Task brief -> Edit the items below so that every "Screen dimensions" becomes "Screen size", and change nothing else.

____________________

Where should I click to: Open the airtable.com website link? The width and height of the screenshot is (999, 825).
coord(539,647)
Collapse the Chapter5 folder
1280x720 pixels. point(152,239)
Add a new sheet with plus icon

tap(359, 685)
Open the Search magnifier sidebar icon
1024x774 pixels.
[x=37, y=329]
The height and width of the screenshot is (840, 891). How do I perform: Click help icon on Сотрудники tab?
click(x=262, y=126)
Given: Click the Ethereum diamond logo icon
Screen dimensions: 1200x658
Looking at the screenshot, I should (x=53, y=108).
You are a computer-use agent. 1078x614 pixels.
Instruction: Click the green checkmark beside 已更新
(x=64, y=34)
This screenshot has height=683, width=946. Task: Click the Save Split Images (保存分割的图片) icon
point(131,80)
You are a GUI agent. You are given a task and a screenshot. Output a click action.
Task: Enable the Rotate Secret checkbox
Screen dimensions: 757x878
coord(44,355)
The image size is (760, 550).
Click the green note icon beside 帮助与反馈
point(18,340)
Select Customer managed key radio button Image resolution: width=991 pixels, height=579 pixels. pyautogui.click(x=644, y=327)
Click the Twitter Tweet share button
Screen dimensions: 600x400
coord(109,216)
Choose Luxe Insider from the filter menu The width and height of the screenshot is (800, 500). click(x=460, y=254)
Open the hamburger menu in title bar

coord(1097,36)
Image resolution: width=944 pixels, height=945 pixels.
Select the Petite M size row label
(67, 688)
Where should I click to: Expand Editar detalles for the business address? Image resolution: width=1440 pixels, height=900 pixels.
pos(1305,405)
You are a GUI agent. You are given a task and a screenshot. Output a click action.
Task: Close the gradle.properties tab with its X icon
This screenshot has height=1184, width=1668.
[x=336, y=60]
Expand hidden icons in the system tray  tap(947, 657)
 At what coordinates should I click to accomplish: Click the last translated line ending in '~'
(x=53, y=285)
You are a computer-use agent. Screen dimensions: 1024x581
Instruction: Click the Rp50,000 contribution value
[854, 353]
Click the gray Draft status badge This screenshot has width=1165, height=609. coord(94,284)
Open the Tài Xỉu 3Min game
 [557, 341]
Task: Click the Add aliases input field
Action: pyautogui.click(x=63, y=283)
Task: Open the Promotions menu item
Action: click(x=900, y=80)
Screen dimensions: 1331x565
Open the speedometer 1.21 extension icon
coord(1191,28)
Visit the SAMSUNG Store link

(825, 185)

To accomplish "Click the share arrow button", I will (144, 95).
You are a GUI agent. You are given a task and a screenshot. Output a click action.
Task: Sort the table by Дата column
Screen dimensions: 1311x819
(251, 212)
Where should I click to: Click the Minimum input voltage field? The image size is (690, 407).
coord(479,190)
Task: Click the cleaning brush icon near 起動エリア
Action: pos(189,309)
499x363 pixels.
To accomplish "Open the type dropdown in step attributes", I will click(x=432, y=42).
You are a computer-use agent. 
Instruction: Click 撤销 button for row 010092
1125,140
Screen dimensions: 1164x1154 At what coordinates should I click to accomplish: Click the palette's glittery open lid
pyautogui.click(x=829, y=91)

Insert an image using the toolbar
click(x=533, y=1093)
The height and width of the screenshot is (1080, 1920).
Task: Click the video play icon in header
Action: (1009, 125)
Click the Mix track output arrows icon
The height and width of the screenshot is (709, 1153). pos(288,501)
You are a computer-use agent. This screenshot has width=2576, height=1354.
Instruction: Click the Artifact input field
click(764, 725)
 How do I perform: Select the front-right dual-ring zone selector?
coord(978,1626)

____________________

Exercise solution ->
Where should I click to: Open the airtable.com website link? The width and height of the screenshot is (999, 825).
coord(539,647)
Collapse the Chapter5 folder
1280x720 pixels. point(152,239)
Add a new sheet with plus icon

tap(359, 685)
Open the Search magnifier sidebar icon
1024x774 pixels.
[x=37, y=329]
The height and width of the screenshot is (840, 891). How do I perform: Click help icon on Сотрудники tab?
click(x=262, y=126)
Given: Click the Ethereum diamond logo icon
Screen size: 1200x658
Looking at the screenshot, I should (x=53, y=108).
You are a computer-use agent. 1078x614 pixels.
Instruction: Click the green checkmark beside 已更新
(x=64, y=34)
This screenshot has height=683, width=946. Task: Click the Save Split Images (保存分割的图片) icon
point(131,80)
You are a GUI agent. You are given a task and a screenshot. Output a click action.
Task: Enable the Rotate Secret checkbox
Screen size: 757x878
coord(44,355)
The image size is (760, 550).
Click the green note icon beside 帮助与反馈
point(18,340)
Select Customer managed key radio button Image resolution: width=991 pixels, height=579 pixels. pyautogui.click(x=644, y=327)
Click the Twitter Tweet share button
Screen size: 600x400
coord(109,216)
Choose Luxe Insider from the filter menu The width and height of the screenshot is (800, 500). click(x=460, y=254)
Open the hamburger menu in title bar

coord(1097,36)
Image resolution: width=944 pixels, height=945 pixels.
Select the Petite M size row label
(67, 688)
Where should I click to: Expand Editar detalles for the business address? Image resolution: width=1440 pixels, height=900 pixels.
pos(1305,405)
You are a GUI agent. You are given a task and a screenshot. Output a click action.
Task: Close the gradle.properties tab with its X icon
This screenshot has height=1184, width=1668.
[x=336, y=60]
Expand hidden icons in the system tray  tap(947, 657)
 At what coordinates should I click to accomplish: Click the last translated line ending in '~'
(x=53, y=285)
You are a computer-use agent. Screen size: 1024x581
Instruction: Click the Rp50,000 contribution value
[854, 353]
Click the gray Draft status badge This screenshot has width=1165, height=609. coord(94,284)
Open the Tài Xỉu 3Min game
 [557, 341]
Task: Click the Add aliases input field
Action: pyautogui.click(x=63, y=283)
Task: Open the Promotions menu item
Action: click(x=900, y=80)
Screen size: 1331x565
Open the speedometer 1.21 extension icon
coord(1191,28)
Visit the SAMSUNG Store link

(825, 185)

To accomplish "Click the share arrow button", I will (144, 95).
You are a GUI agent. You are given a task and a screenshot. Output a click action.
Task: Sort the table by Дата column
Screen size: 1311x819
(251, 212)
Where should I click to: Click the Minimum input voltage field? The image size is (690, 407).
coord(479,190)
Task: Click the cleaning brush icon near 起動エリア
Action: pos(189,309)
499x363 pixels.
To accomplish "Open the type dropdown in step attributes", I will click(x=432, y=42).
You are a computer-use agent. 
Instruction: Click 撤销 button for row 010092
1125,140
Screen size: 1164x1154 At what coordinates should I click to accomplish: Click the palette's glittery open lid
pyautogui.click(x=829, y=91)

Insert an image using the toolbar
click(x=533, y=1093)
The height and width of the screenshot is (1080, 1920).
Task: Click the video play icon in header
Action: (1009, 125)
Click the Mix track output arrows icon
The height and width of the screenshot is (709, 1153). pos(288,501)
You are a computer-use agent. This screenshot has width=2576, height=1354.
Instruction: Click the Artifact input field
click(764, 725)
 How do I perform: Select the front-right dual-ring zone selector?
coord(978,1626)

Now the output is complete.